Wyoming, Mich., hospital brings meat-free options to community

  • Going meatless one day a week helps improve your health and the health of the planet.   Michelle Riley/The HSUS

The Humane Society of the United States praises Wyoming, Mich.-based Metro Health Hospital for becoming the latest hospital to join the international Meatless Monday movement. Metro Health Hospital is participating in Meatless Monday by offering more vegetarian options in its cafeteria every Monday and educating the community about the health benefits of eating more meat-free meals.

“Metro Health Hospital is committed to improving the health of our community and increasing access to healthy foods,” said Robert Van Rees, Metro Health Hospital senior director of facility and support services. “Participating in Meatless Monday helps us increase the variety of food choices available in our cafeteria and fits well with our efforts to promote sustainability and use of sustainable foods.”

 “Americans simply don’t need to eat the massive amount of meat we’ve gotten used to eating—it’s bad for our health, the environment, farmers and animals,” said Kristie Middleton, outreach manager of farm animal protection at The HSUS. “The Humane Society of the United States applauds Metro Health Hospital for doing its part by participating in Meatless Monday.”

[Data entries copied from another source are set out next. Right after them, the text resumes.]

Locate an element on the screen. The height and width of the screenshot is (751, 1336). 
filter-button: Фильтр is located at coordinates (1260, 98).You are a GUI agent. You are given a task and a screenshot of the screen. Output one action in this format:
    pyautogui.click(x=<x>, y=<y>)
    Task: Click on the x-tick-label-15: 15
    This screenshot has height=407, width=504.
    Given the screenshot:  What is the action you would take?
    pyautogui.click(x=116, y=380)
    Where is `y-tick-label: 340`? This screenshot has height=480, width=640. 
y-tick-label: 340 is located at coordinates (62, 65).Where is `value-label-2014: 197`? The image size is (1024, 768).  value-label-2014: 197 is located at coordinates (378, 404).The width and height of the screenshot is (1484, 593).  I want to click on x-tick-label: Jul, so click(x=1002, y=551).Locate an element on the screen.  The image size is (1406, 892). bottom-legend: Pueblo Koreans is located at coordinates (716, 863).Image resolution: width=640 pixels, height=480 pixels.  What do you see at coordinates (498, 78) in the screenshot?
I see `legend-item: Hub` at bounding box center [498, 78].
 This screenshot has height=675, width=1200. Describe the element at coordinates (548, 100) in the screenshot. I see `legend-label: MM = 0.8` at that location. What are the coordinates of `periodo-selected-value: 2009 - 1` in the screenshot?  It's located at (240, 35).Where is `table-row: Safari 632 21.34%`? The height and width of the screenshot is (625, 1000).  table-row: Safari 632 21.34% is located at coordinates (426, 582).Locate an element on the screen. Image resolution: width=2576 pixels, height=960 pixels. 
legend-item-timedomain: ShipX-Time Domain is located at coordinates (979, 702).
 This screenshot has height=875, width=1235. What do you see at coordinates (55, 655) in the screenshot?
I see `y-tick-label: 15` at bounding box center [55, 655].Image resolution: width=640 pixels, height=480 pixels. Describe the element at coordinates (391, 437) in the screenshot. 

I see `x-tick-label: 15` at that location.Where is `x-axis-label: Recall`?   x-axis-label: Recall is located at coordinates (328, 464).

Meatless Monday, now a popular international movement, was created by the U.S. government as a resource-saving measure during World War I. In 2003, Johns Hopkins Bloomberg School of Public Health re-launched the effort to promote replacing meat one day a week for our health and the health of the planet.

Although Americans are eating less meat than just five years ago, representing the first significant decline in domestic meat consumption in decades, meat consumption at current levels is still not sustainable. The HSUS promotes programs like ­­­Meatless Mondays to accelerate this positive trend toward reduced meat consumption.

High meat demand pressures farmers to adopt more industrialized production systems, in which animals often suffer, such as by being confined to tiny cages and crates. These systems also squeeze smaller farmers who have a harder time competing with factory farms.


  • Meatless Monday is an international movement to raise awareness of the benefits of reduced meat consumption by bringing attention to the animal welfare, environmental and public health impacts of industrial meat production.
  • Polls show that 50 percent of people in America are aware of Meatless Monday and that roughly one in five are participating in it.
  • Public figures, celebrities and athletes—including former President Bill Clinton, Oprah Winfrey, Ellen DeGeneres, Rev. Al Sharpton, Russell Brand, Carl Lewis, Mike Tyson and Tony Gonzalez—have recently touted the advantages of eating less meat-centric diets.   
  • Going meat-free one day a week can help improve public health too: People who eat fewer animal products have lower rates of weight gain, dementia, arthritis, high blood pressure, kidney disease, and other health problems than people who eat a typical American diet.